Copyright Infringement and AI: Insights from Getty v Stability AI

In a landmark decision released yesterday in Getty Images (US) Inc v Stability AI Limited [2025] EWHC 2863 (Ch), a United Kingdom court ruled that Stability AI was not liable for secondary copyright infringement by importing or distributing models that were partly trained using images allegedly owned or exclusively licensed by Getty. Central to the decision was the finding of Justice Joanna Smith that Stability AI’s trained models did not store copies of Getty images as required by the U.K. Copyright, Designs, Copyright, Designs and Patents Act 1988 (the “CDPA”), and hence were not infringing copies, even though they may have been trained without copyright holder authorization.

The Getty decision addressed many issues including whether the Stability AI was liable for trade-mark infringement or passing off and whether Getty held exclusive licenses to the images it purported to control.
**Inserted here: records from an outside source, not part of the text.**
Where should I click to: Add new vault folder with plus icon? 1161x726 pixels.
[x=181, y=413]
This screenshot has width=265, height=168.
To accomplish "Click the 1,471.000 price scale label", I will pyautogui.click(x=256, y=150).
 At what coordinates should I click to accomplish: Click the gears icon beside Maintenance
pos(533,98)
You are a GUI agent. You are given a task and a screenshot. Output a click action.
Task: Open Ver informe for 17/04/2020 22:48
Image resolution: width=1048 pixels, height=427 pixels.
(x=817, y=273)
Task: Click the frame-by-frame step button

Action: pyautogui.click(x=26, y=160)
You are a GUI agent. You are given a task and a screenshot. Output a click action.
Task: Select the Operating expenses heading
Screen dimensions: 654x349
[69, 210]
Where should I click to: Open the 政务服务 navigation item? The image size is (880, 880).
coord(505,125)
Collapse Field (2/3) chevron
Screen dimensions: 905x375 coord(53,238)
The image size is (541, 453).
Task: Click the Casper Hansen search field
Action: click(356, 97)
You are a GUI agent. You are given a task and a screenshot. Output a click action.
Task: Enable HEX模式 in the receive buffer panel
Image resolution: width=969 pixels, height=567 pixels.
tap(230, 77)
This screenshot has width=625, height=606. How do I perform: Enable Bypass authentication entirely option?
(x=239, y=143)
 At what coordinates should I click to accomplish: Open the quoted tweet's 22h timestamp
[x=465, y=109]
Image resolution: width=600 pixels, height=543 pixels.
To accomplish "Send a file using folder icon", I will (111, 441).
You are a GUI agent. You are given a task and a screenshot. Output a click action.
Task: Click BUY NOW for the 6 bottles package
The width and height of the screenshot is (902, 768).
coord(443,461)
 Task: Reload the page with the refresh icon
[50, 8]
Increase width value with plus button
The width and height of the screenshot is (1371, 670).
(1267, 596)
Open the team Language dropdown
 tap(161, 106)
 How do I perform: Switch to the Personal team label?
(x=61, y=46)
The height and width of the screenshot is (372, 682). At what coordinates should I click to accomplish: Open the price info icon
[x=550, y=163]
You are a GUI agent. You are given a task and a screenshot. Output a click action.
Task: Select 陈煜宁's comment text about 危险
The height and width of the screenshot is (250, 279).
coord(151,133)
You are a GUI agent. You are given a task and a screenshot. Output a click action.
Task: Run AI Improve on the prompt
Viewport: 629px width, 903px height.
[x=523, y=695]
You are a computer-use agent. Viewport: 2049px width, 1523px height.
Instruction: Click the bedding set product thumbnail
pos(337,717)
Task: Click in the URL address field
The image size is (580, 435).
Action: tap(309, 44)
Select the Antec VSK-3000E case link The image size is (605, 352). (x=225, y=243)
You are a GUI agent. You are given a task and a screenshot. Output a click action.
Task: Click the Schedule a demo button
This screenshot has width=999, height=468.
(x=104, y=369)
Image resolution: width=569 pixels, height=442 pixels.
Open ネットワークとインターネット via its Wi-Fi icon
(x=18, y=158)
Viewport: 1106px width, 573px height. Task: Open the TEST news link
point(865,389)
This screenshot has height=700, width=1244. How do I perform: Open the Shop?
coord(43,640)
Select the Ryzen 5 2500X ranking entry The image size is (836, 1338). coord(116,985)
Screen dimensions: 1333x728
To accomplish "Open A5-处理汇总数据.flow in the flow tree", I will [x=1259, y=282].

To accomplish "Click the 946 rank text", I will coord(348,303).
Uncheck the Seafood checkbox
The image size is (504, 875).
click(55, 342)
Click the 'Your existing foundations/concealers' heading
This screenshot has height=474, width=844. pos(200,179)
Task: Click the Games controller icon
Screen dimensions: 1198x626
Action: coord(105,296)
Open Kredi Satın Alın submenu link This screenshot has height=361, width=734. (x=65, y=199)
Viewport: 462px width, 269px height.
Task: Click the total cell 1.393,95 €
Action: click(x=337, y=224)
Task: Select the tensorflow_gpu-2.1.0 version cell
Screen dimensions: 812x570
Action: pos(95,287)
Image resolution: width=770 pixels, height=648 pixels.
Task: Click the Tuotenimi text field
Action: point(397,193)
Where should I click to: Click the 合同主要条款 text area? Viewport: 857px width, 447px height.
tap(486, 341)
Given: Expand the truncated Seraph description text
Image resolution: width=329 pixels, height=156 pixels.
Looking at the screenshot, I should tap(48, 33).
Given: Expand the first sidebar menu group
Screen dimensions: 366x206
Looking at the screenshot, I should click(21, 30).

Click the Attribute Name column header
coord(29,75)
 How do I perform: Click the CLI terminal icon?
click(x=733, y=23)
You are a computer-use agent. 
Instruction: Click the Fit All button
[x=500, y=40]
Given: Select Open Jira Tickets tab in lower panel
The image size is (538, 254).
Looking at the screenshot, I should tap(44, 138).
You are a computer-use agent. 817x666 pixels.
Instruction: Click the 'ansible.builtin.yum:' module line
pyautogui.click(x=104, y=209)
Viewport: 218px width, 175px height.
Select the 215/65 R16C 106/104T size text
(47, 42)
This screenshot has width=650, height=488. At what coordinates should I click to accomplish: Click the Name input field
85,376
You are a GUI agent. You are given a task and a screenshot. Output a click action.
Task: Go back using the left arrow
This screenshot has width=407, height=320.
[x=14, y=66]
Getty had also made claims that the training of its models infringed the CDPA. However, early in the trial it dropped that claim as it lacked evidence that Stability AI had infringed any copyrights within the territorial scope of the CDPA in training its models. It also dropped output claims based on actions taken by Stability AI to block prompts that allegedly resulted in primary infringement.

This post examines the UK High Court’s decision as it relates to claims of copyright infringement arising from the training and output of generative AI systems. It analyzes the court’s approach to secondary infringement and the implications of the decision for AI developers and rights-holders whose works are used in large-scale datasets.

Summary of findings on secondary infringement

As in Canada, the CDPA differentiates between primary and secondary acts of infringement. Secondary acts of infringement are broadly addressed to downstream dealings or involvement, as opposed to acts which originate reproductions of copyright works.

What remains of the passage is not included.